County Kildare Ireland · Co. Kildare · Rathangan Save · Share
POSTED FROM
RATHANGAN
CO. KILDARE · IE

Rathangan
Ráth Iomgháin

The Ireland's Ancient East
STOP 03 / 06
Ráth Iomgháin · Co. Kildare

A canal town on the bog, with a hill full of legend behind it.

Rathangan is a canal town on the Barrow Line in west Kildare, sitting at the edge of the Bog of Allen with the Slate River coming through and the Hill of Allen visible on clear days to the north-east. The name says it plainly: Ráth Iomgháin — the fort of Iomghán — and the ringfort it refers to has sat northwest of the town since around 600 AD, when the Uí Failge kings built it as a seat of power where bog resources met river crossings. The town grew later, around the canal, and the Georgian townhouses along the water are evidence of that second founding.

The Grand Canal's Barrow Line reached here in the late eighteenth century and changed the town's geometry entirely. Suddenly this was a point on a route — Dublin to the Barrow, the Barrow to Waterford and the sea. The harbour filled with barges carrying Guinness porter westward and turf and grain east. The last cargo barge passed through in 1960. What remains is one of the better-preserved stretches of the Barrow Way: flat, quiet, and long enough to actually get somewhere on.

Bord na Móna occupied the bogland around Rathangan for most of the twentieth century. At the operation's peak, narrow-gauge railway lines spread across the peatland like a diagram of capillaries. The extraction has been wound down — a combination of EU environmental commitments and a court ruling that forced the semi-state body to stop — and the bogs around Umeras, a few kilometres out, are now being discussed as a peatlands park. Rewilding is a slower thing than cutting was. The land still has the flat, engineered look of former industrial ground.

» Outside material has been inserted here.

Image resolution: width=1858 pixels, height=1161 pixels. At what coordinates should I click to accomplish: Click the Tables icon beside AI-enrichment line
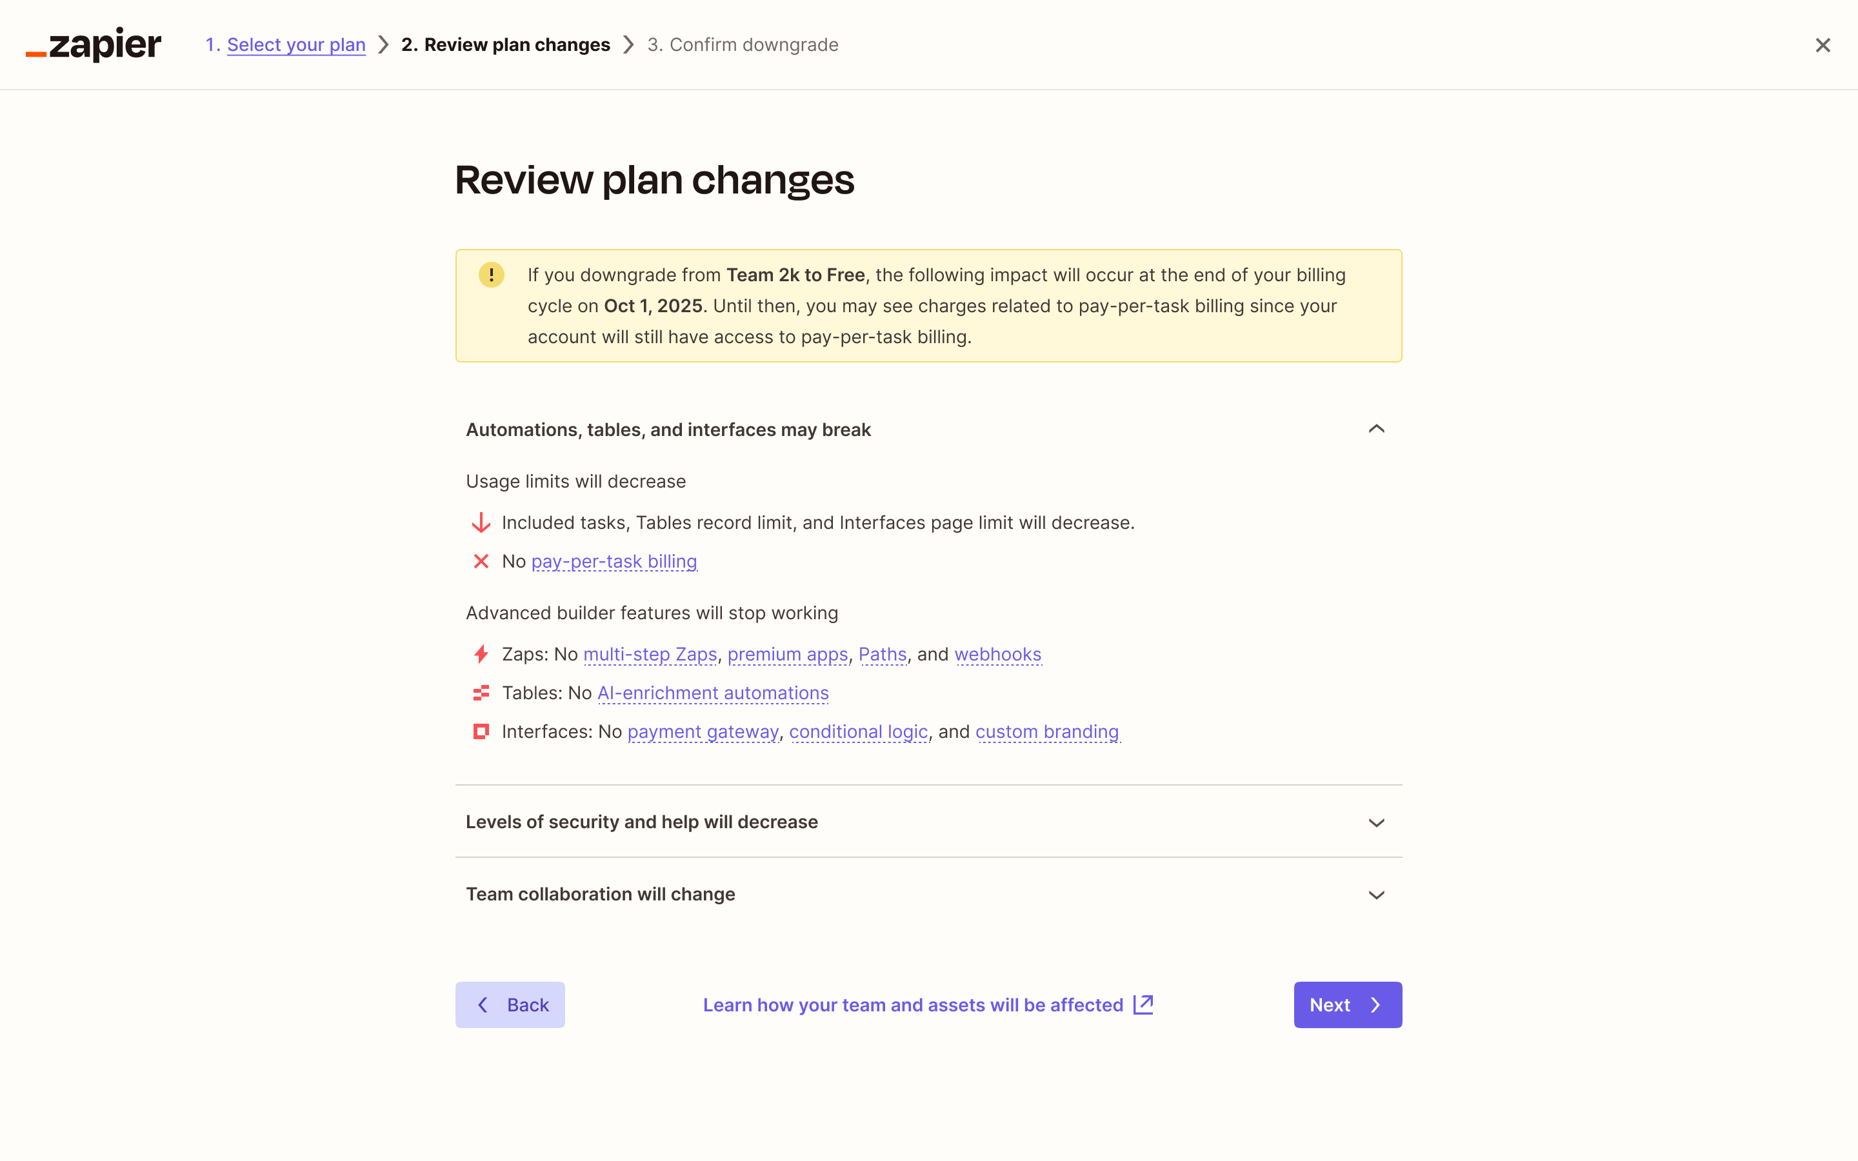(x=481, y=692)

The town itself is smaller than the history suggests it should be. A handful of pubs, a good Indian restaurant, a canal harbour, and the fort-mound to the northwest. The Hill of Allen sits behind everything. Fionn and the Fianna trained on the surrounding flatlands, according to the myths — reasonable enough, given how much space there is. A nineteenth-century tower stands on the summit now, built as a folly by a local landlord whose workmen dug up a large coffin during construction and decided it was Fionn's. They reburied it. The quarrying company that now owns most of the hill has been less reverent.

Population
~3,263
Pubs
6and counting
Walk score
Canal towpath from the harbour; flat bog roads in every direction
Founded
c. 600–700 AD (fort of Iomghán)
Coords
53.2194° N, 6.9972° W
01 / 09

At a glance.

Three things every local will eventually mention. Read these and you've already understood more than most day-trippers do.

02 / 09

The pubs.

None of these are themed Irish pubs, because they don't need to be. A few that earn the trip:

The Bridge Bar

Local, GAA-heavy
Sports bar & lounge

On Bridge Street, ranked first by most people who drink in Rathangan. Sports screens, the match on most evenings, a reliable pint.

The Village Pump

Community pub, music nights
Pub & live music venue

The Donohoe family have been running this on Main Street for over forty years. Live music occasionally. The kind of pub where everyone knows the bar staff's first names and has for years.

The Burrow

Popular, evening-focused
Pub & food

Open from five every evening, food on, a 4.5-rated spot on Main Street. Gets busy on weekends. The home-made curry is mentioned in most reviews. Bruce Springsteen came in when he visited — the town has been dining out on it since.

James Griffin's

No-frills
Traditional local

A straightforward local pub. The kind of place that stays the same regardless of what is happening elsewhere.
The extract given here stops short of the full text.